Engrava: A Deterministic Memory Library for AI Agents Built on SQLite
Engrava is an MIT-licensed Python library storing agent memory as a typed graph in SQLite, with deterministic consolidation instead of LLM rewrites.
Engrava tackles a common failure mode in long-running AI agents: memory that either blurs into a vector average or requires standing up a separate graph database. The library stores a typed knowledge graph in a single SQLite file, combining vector similarity, keyword matching, recency and priority in retrieval instead of relying on cosine distance alone.
Its most distinctive piece is 'dreaming', a deterministic consolidation cycle that scores each stored thought on recency, staleness, confirmation, confidence and frequency, then promotes only what clears configurable YAML gates.

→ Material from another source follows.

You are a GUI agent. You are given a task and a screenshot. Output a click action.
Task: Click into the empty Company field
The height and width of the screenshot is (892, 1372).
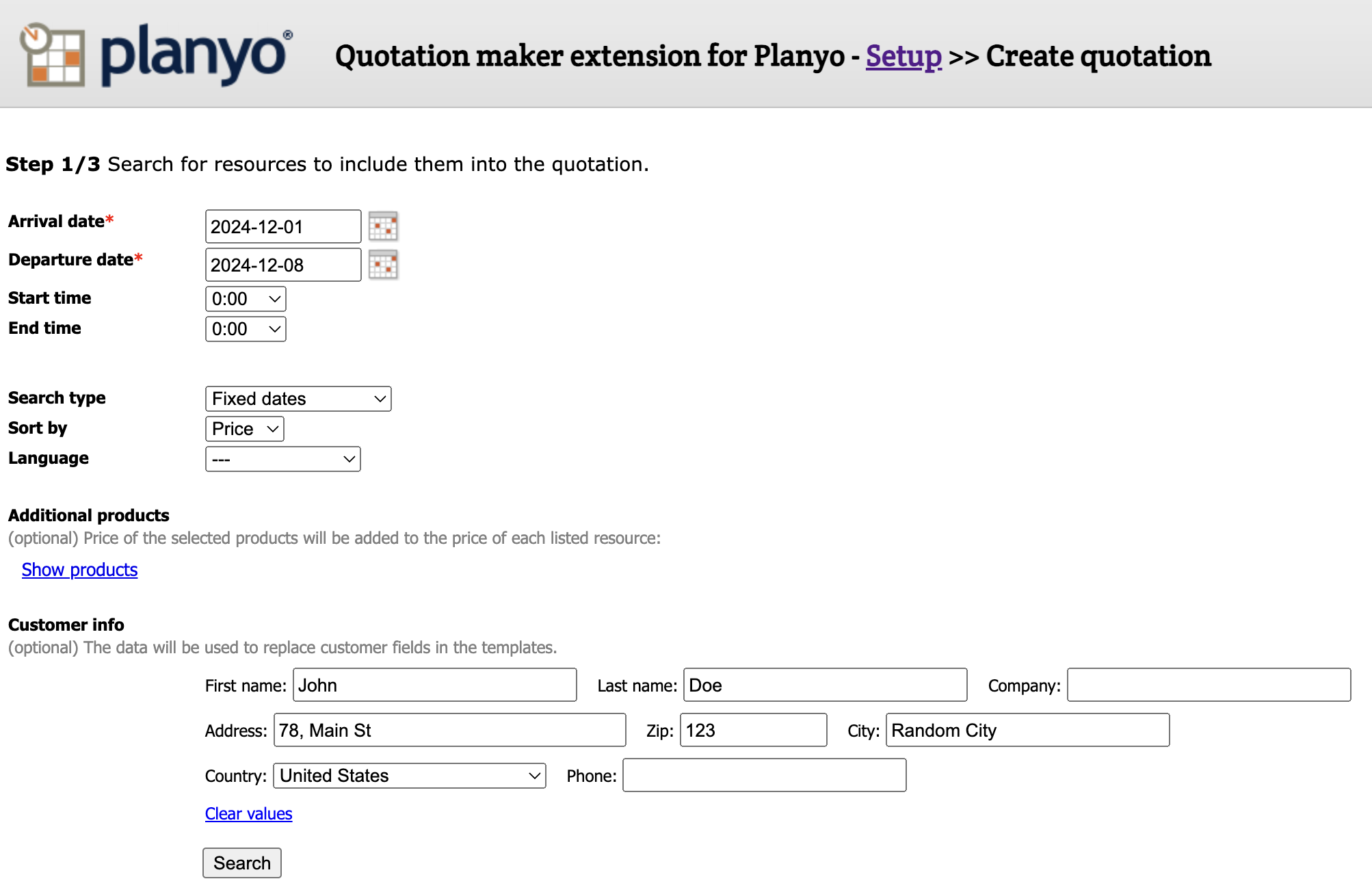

No LLM or embedding calls run during this pass, so the same inputs always produce the same outputs — a design traced to sleep-consolidation research on selective memory stabilization.
Notably, the team behind Engrava reports that turning consolidation on or off barely changes accuracy on their own retrieval benchmark, and they treat this as a limitation of short-horizon QA benchmarks rather than evidence the mechanism doesn't matter. For engineers, the practical draw is SQLite-like packaging: pip install, one file on disk, MIT license, no server or auth layer to manage — a fit for single-agent systems rather than distributed fleets.